In fact, officials described bin Laden’s network as so rigid that it has difficulty changing directions once missions have been launched. In addition, officials said, “The infrastructure does not operate well outside its base areas, where there are strong Muslim communities.”
“His planning is not robust,” said a counter-terror official at the Pentagon. “They are not agile. They have to reload and that takes months ... about four to six months.”
But the official said that could also be a strength. “They are very willing to trade time for operational security.”
SOPHISTICATED NETWORK
Bin Laden had a more robust infrastructure prior to the embassy attacks. Kenyan authorities found a communications center at a villa Fazul Mohammed rented in a wealthy Nairobi suburb called Runda. The center included a satellite phone hook-up and other sophisticated links, officials said.
A few days after the bombings, U.S. officials heard bin Laden lieutenants talking about the success of their efforts over satellite phones from Pakistan. That apparently has unnerved bin Laden. In an interview last month, bin Laden told a Time magazine journalist that he no longer uses his phone out of fear the National Security Agency will be able to track the signal and target him for assassination.
Much of the gear was taken out of Kenya in the days before the bombing and brought back to Afghanistan, according to Kenyan authorities quoted last year in The Nation, a Nairobi newspaper.
NOT A COMPLETE SURPRISE
The U.S. has known about the bin Laden group’s use of computers for at least three years. In January 1995, Philippine police seized the Toshiba laptop of Ramzi Yousef, wanted after an aborted attempt to bomb Pope John Paul II’s motorcade during a state visit to Manila.

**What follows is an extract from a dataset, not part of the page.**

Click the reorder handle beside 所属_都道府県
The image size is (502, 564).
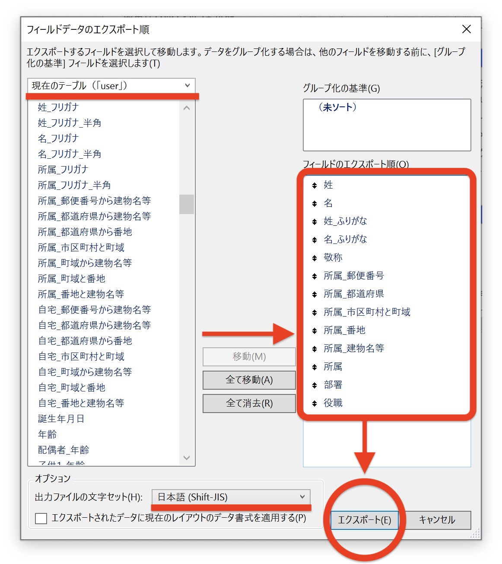315,295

Among the data found on Yousef’s encrypted hard-drive and floppy discs were plans to blow up 11 U.S. airliners over the Pacific and a plot to kill President Bill Clinton when he returned to Manila in 1996. Clinton had been monitored two months before when visiting Manila.

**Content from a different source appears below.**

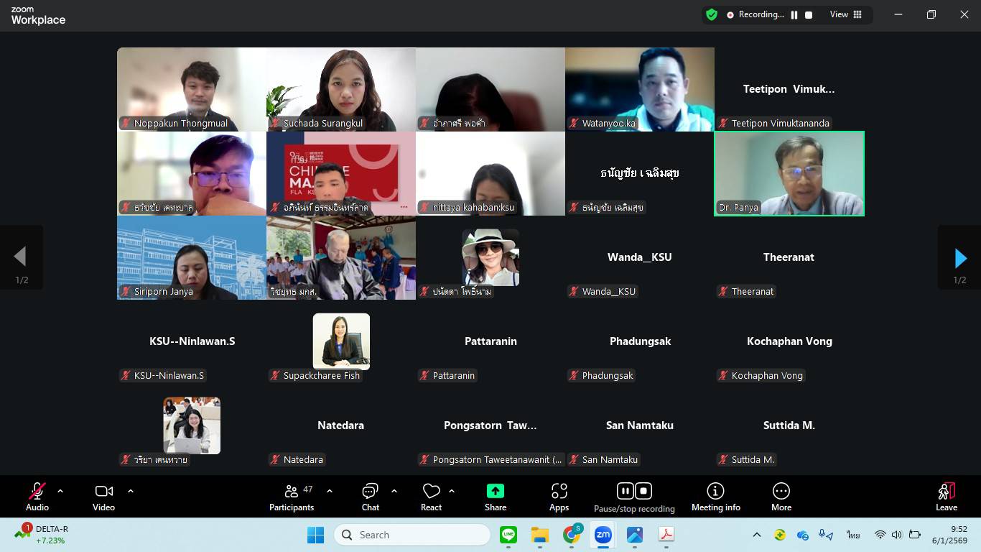Click the Windows taskbar Search box

(413, 535)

In testimony last year, Dale Watson, chief of the FBI’s international terrorism section, described how important Yousef’s laptop was to the terrorist:
“While mixing chemicals at the Dona Josefa apartment on Jan. 7, 1995,” Watson said, “a fire broke out forcing Yousef and two co-conspirators, Abdel Hakim Murad and Wali Khan, to flee into the street. Concerned that he had left his laptop computer in the apartment, Yousef sent Murad back into the unit to retrieve it.”
Philippine police arrested Abdel Hakim Murad and were able to recover the computer intact. Wali Khan was arrested days later. Yousef successfully fled the Philippines and ultimately made his way back to Pakistan, where he was later arrested.
EXPLODING WATCHES
By decrypting Yousef’s computer files, investigators uncovered the details of a plot to destroy numerous U.S. air carriers in a simultaneous operation. Code named “BOJINKA,” the plot involved using a timing device made from an altered Databank watch. Flight schedules and a decrypted letter found on the computer indicated that five participants were to simultaneously plant devices on flights to the United States. After the bombings, four of the participants were to return to Karachi, Pakistan. The fifth was to return to Qatar.
Over the next few days, the U.S. ordered increased security on airliners flying over the Pacific. A month later, Yousef was arrested in Pakistan.
Robert Windrem is an NBC News investigative producer based in New York.